University Libraries quickly began integrating the Saint John's Bible into academic and spiritual life following the first volume's arrival. Since arriving on campus last year, the Bible already has been shown to undergraduate religion and graphic novel classes and used for scripture readings in Thanksgiving and Easter services. This fall, it will be enjoyed by convocation groups through the Bible's "Seeing the Word" program, designed to guide reflection and prayer through reading biblical texts and viewing corresponding images from the Bible.
The University is eager to connect with other communities around Los Angeles as well, taking the Bible "on tour" and showcasing it at gatherings with local business and faith communities. "In each of these instances, guests have the opportunity to learn about the Saint John's Bible and its relevance to Pepperdine's history and mission," Melissa explained. "They interact with the Bible up close, and some have even followed up by bringing new visitors to campus to see it in the library."
Fundraising for the Bible in the last year has been exceptional, with the support of the University Libraries campaign committee, as well as Judge Maureen Duffy-Lewis, chair of the Saint John's Bible subcommittee.
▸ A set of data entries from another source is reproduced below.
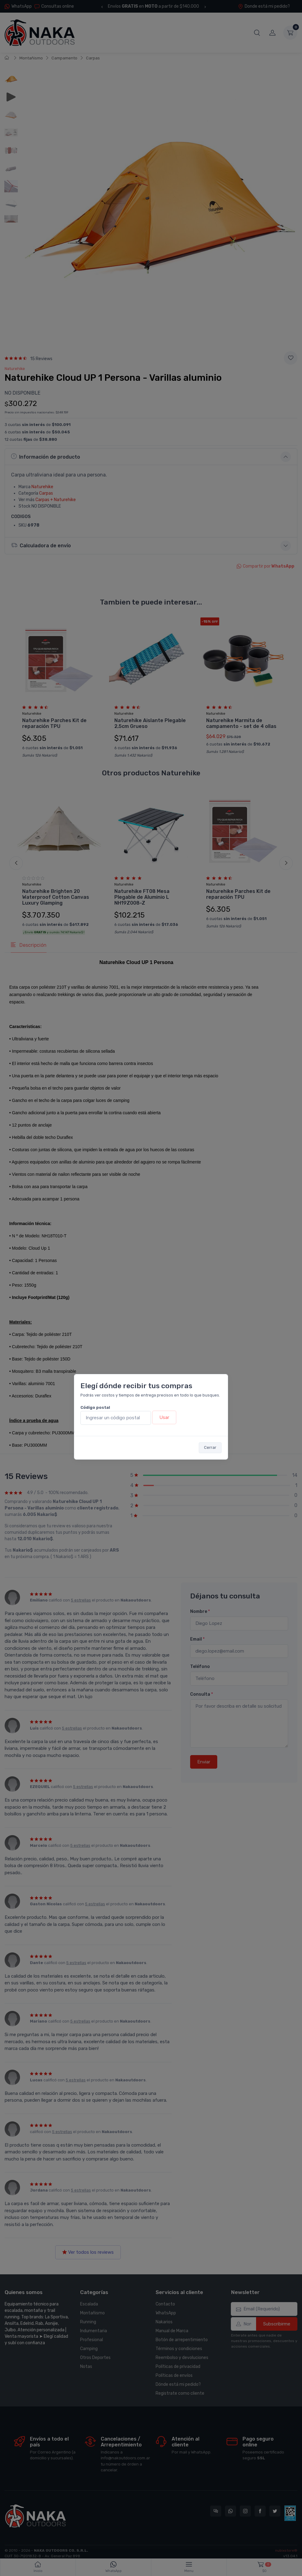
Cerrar (210, 1447)
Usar (164, 1417)
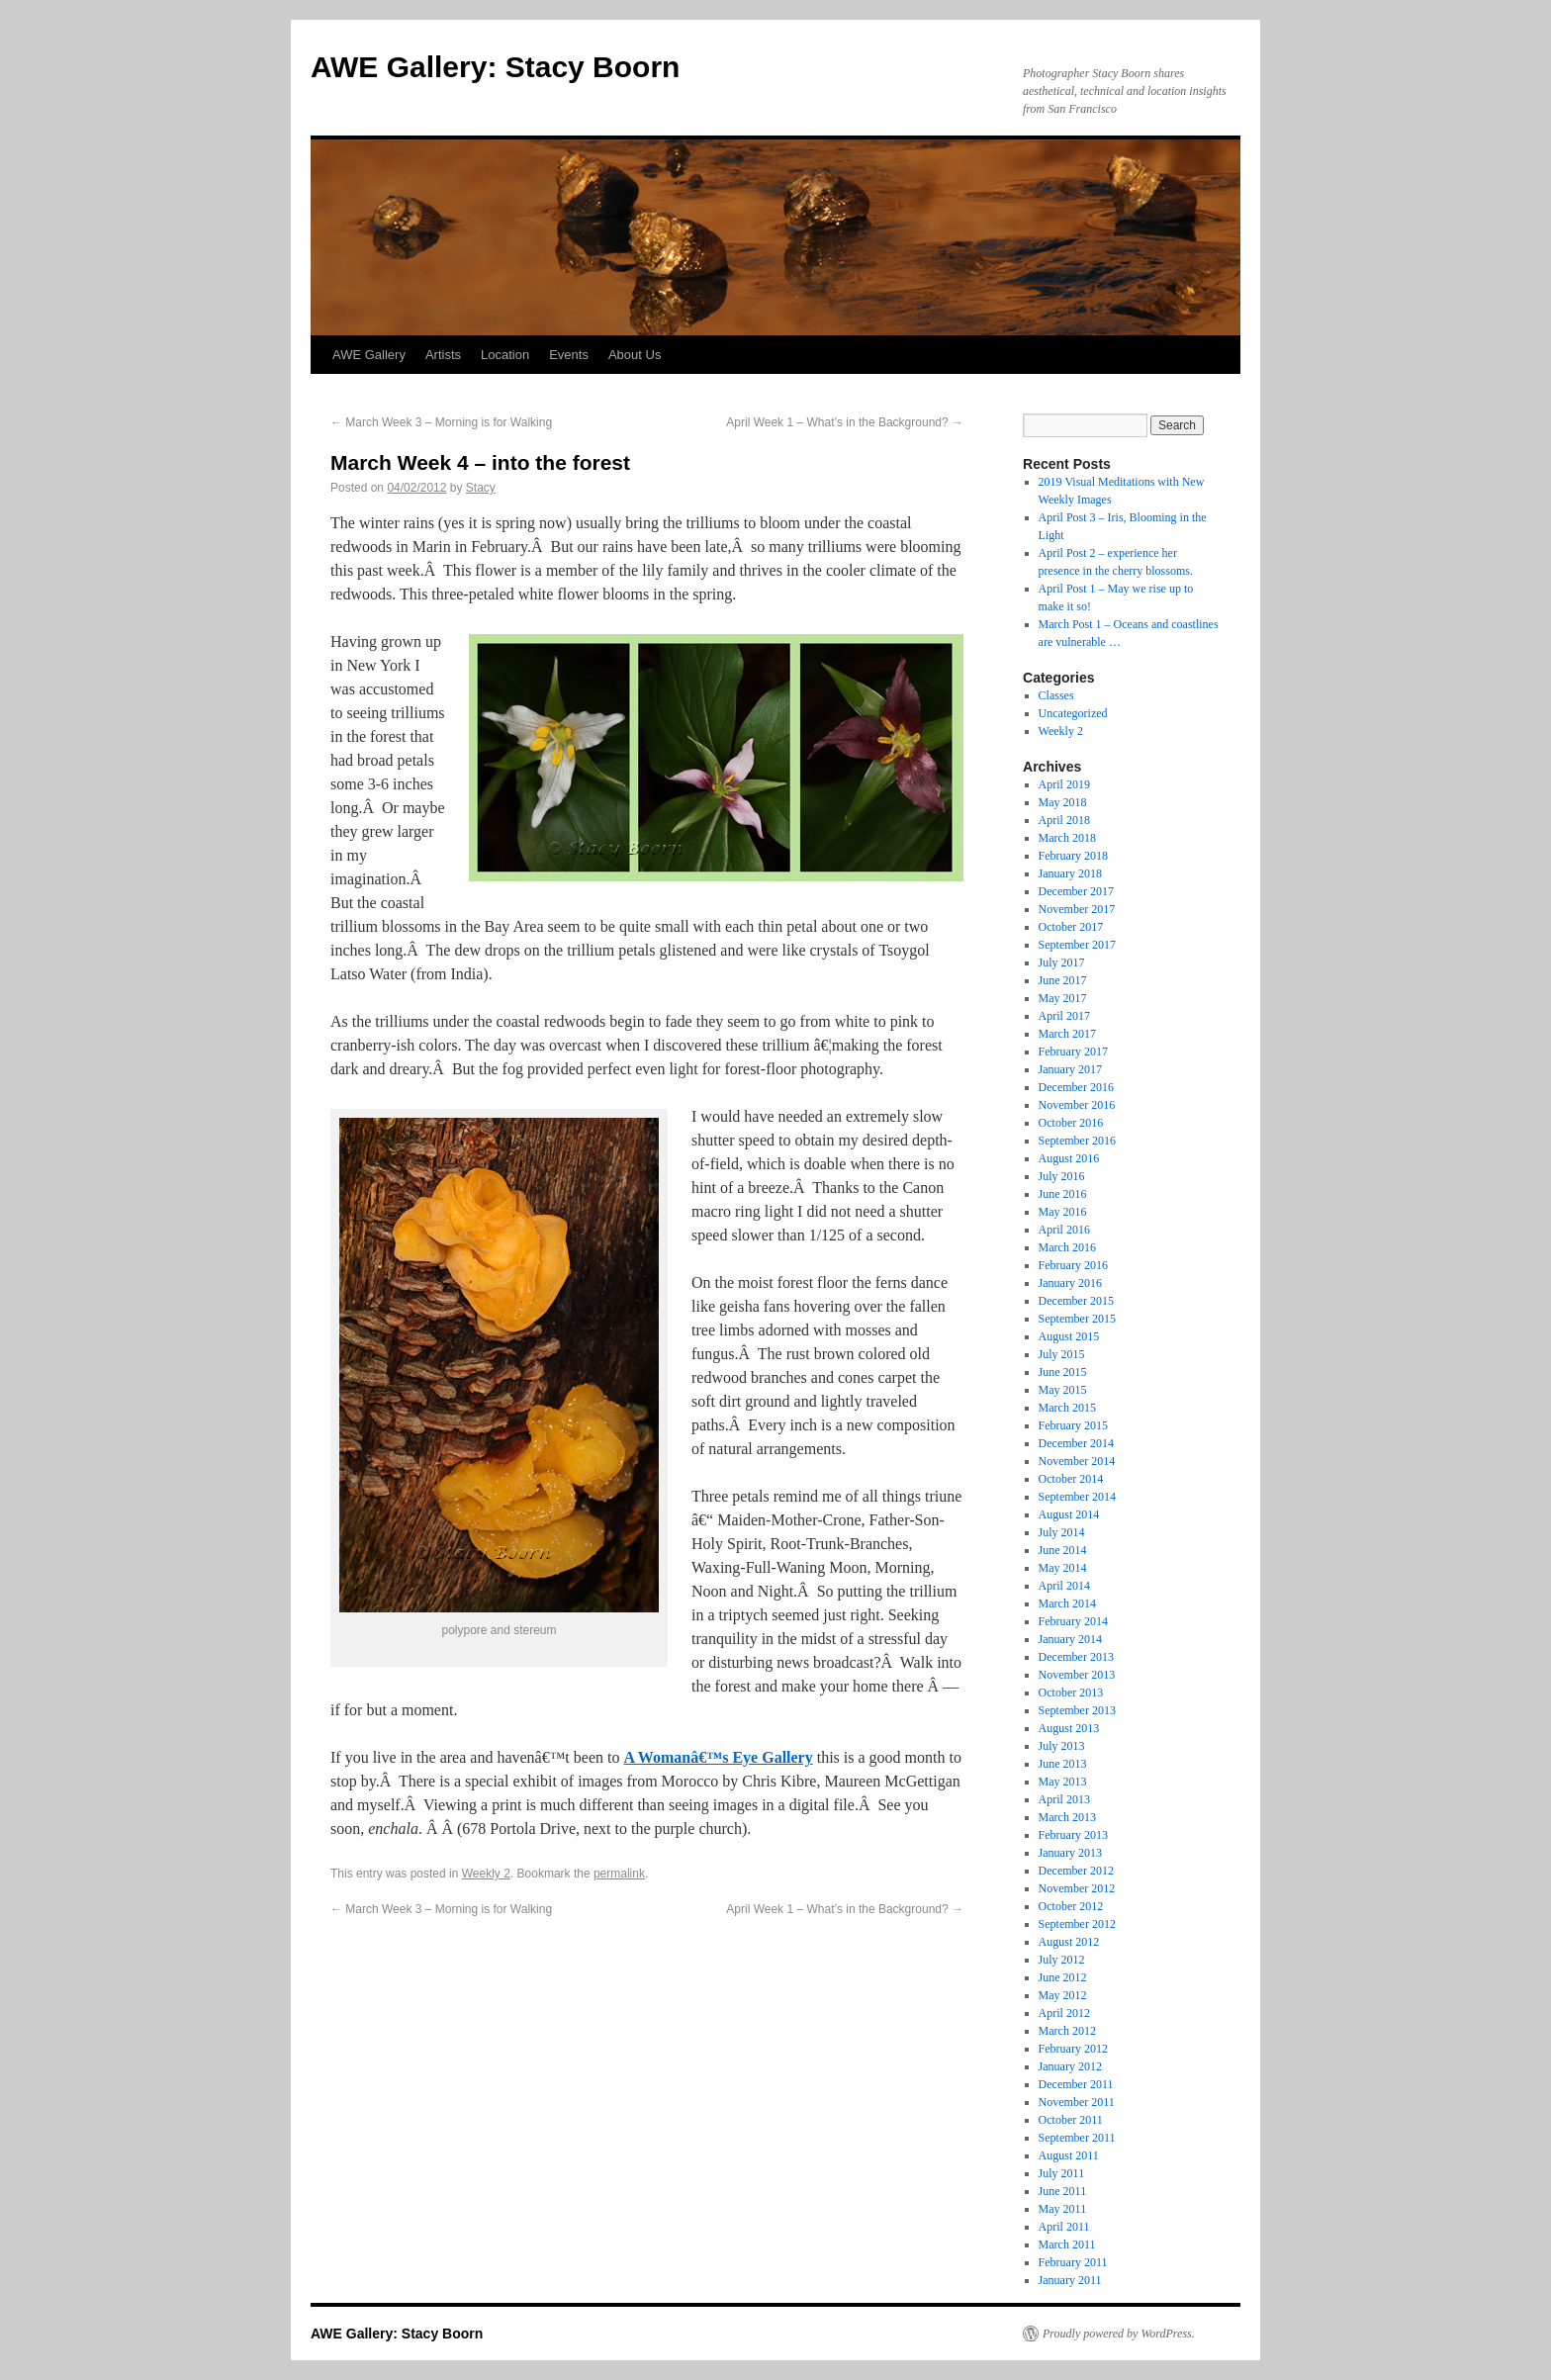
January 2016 (1070, 1283)
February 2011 (1073, 2262)
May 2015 (1063, 1390)
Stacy (481, 488)
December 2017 (1076, 891)
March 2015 (1067, 1408)
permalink (619, 1873)
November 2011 (1077, 2102)
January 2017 (1070, 1069)
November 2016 (1077, 1105)
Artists (443, 354)
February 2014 (1073, 1621)
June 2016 (1063, 1194)
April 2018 (1064, 820)
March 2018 (1067, 838)
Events (569, 354)
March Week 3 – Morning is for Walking (441, 422)
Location (505, 354)
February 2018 (1073, 856)
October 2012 (1071, 1906)
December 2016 (1076, 1087)
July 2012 (1062, 1960)
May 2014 (1063, 1568)
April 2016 (1064, 1229)
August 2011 (1069, 2155)
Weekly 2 (486, 1873)
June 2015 (1063, 1372)
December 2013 (1076, 1657)
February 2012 (1073, 2049)
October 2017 (1071, 927)
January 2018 (1070, 873)
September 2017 (1077, 945)
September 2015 (1077, 1319)
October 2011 (1071, 2120)
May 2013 (1063, 1781)
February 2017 (1073, 1051)
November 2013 (1077, 1675)
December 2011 (1076, 2084)
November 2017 (1077, 909)
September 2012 (1077, 1924)
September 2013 (1077, 1710)
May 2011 (1063, 2209)
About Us (634, 354)
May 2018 (1063, 802)
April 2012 (1064, 2013)
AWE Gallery (369, 354)
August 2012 (1069, 1942)
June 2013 (1063, 1764)
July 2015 (1062, 1354)
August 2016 (1069, 1158)
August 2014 (1069, 1514)
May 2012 (1063, 1995)
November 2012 (1077, 1888)
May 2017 (1063, 998)
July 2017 (1062, 962)
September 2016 (1077, 1140)
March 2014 (1067, 1603)
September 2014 (1077, 1497)
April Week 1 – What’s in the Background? (844, 422)
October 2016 (1071, 1123)
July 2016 (1062, 1176)
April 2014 (1064, 1586)
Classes (1056, 695)
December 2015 (1076, 1301)
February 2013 (1073, 1835)
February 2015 (1073, 1425)
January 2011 (1070, 2280)
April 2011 (1064, 2227)
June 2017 (1063, 980)
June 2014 (1063, 1550)
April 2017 (1064, 1016)
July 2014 (1062, 1532)
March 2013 (1067, 1817)
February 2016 (1073, 1265)
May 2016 (1063, 1212)
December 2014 (1076, 1443)
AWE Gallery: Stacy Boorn (495, 66)
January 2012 (1070, 2066)
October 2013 (1071, 1692)
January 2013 (1070, 1853)
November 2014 (1077, 1461)
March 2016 (1067, 1247)
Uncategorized (1073, 713)
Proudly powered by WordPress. (1119, 2333)
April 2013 (1064, 1799)
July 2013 (1062, 1746)
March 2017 (1067, 1034)
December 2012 (1076, 1870)
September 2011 (1077, 2138)
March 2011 (1067, 2244)
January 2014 (1070, 1639)
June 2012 (1063, 1977)
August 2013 (1069, 1728)
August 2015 (1069, 1336)
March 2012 (1067, 2031)
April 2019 (1064, 784)
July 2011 (1062, 2173)
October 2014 (1071, 1479)
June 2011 (1063, 2191)
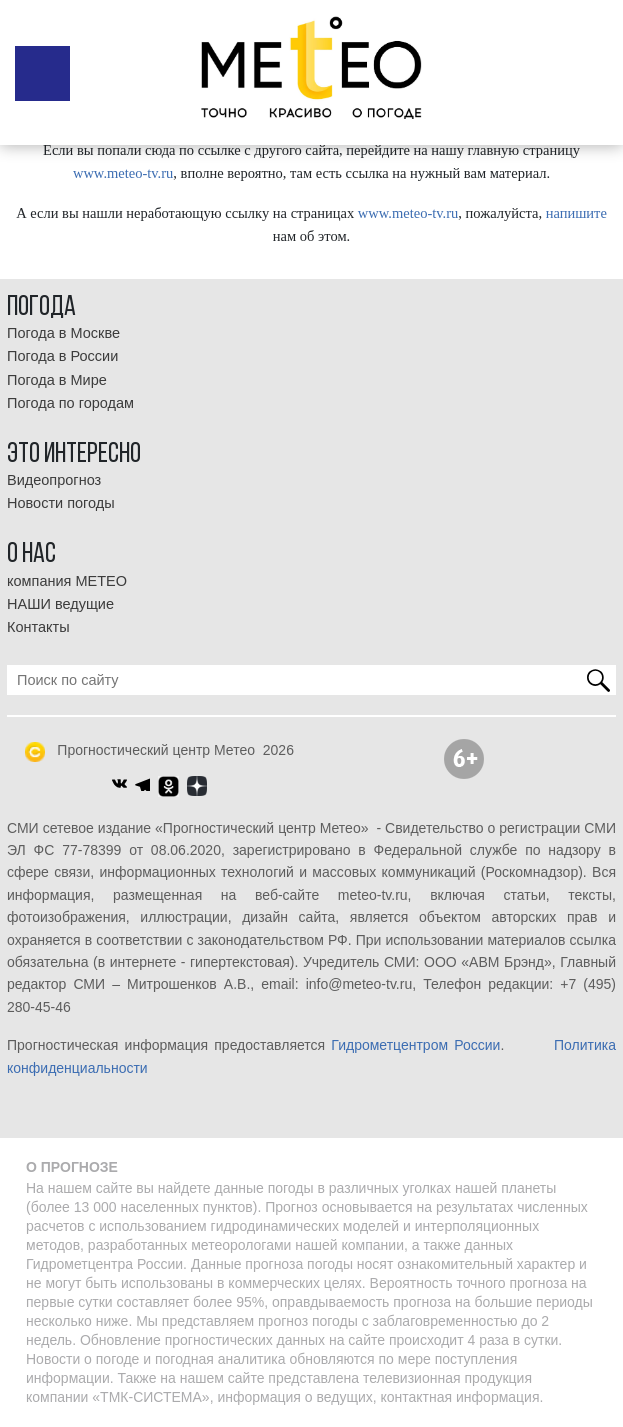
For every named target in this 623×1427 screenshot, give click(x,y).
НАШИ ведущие (60, 604)
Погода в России (62, 356)
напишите (576, 213)
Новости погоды (61, 503)
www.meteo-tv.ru (123, 173)
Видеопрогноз (54, 480)
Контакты (38, 627)
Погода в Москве (63, 333)
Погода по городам (70, 403)
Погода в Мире (57, 380)
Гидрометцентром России (415, 1045)
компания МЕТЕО (67, 581)
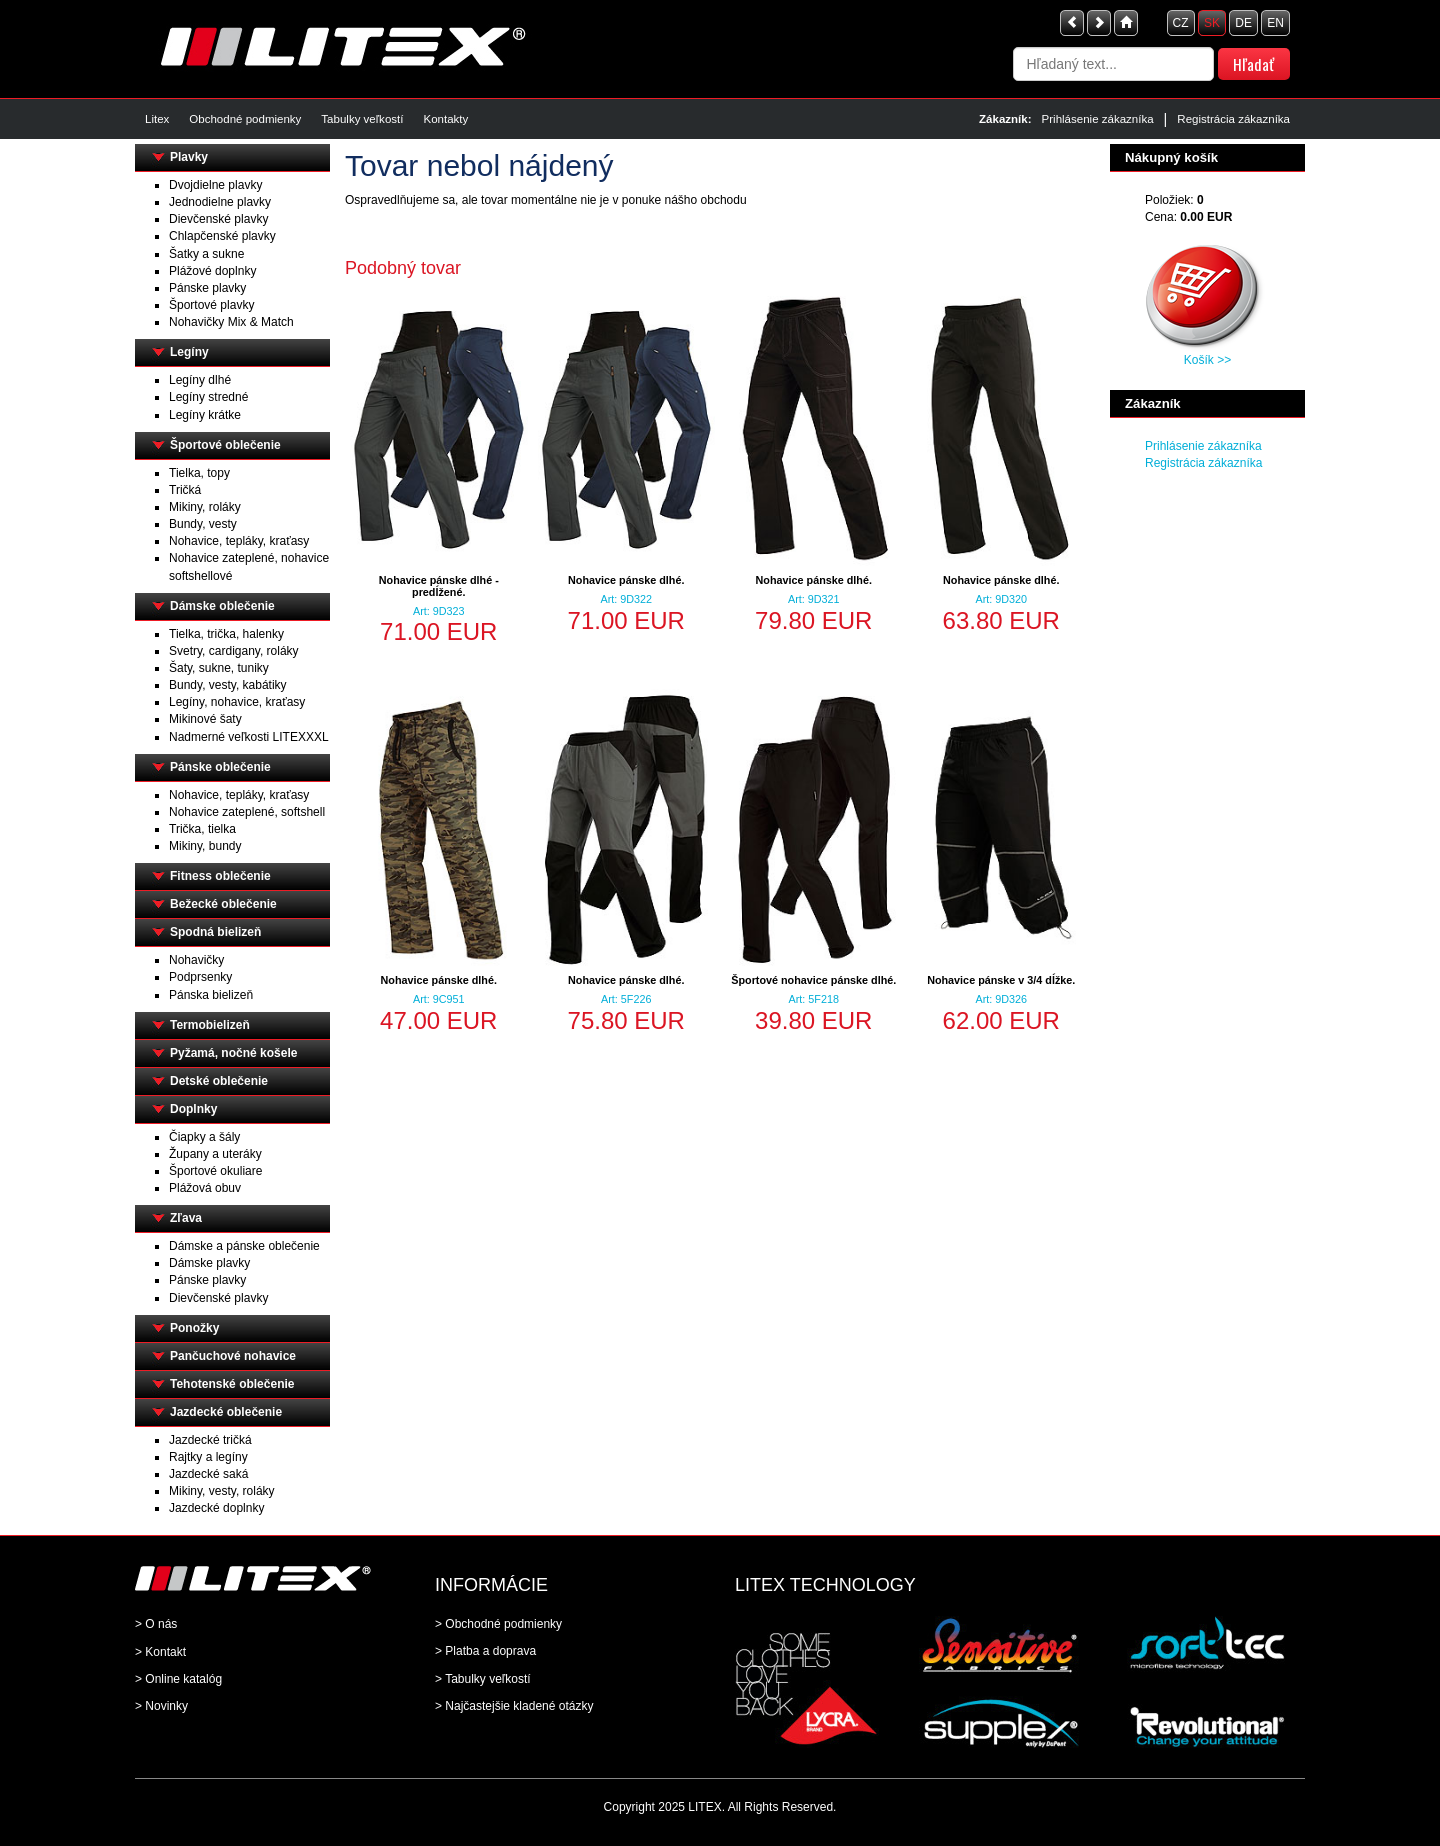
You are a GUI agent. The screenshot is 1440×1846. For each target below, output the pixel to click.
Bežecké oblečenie (223, 904)
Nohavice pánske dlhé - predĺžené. (439, 586)
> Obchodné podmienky (498, 1624)
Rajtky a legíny (208, 1457)
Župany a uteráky (215, 1154)
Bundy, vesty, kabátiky (228, 685)
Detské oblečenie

Pacesetting gifts have been made by Eff and Patty Martin, Allan and Peggy Kwong, and Jay and Judy Welker.
"Donors have embraced the Saint John's Bible—not just as a physical acquisition, but as a moving spiritual addition to University culture," said Dean Roosa. "The deep thoughtfulness of the art and the contemplative nature of standing with it have made it a Bible that the community has welcomed wholeheartedly."
With the final volume scheduled to arrive in winter 2013, University Libraries' next fundraising priority for the special collection will be creating a Saint John's Bible alcove. With this dedicated space, one volume will be displayed at all times for the community, creating a unique area in Payson Library for insightful reading of the Bible's text and word art, as well as spiritual contemplation.
"The Saint John's Bible, as a consummate work of faith and art, speaks to the core of Pepperdine, engaging with the University's students and communities on a profound level," reflected Dean Roosa. "It will be a legacy that will last for hundreds of years—lighting the future for generations to come."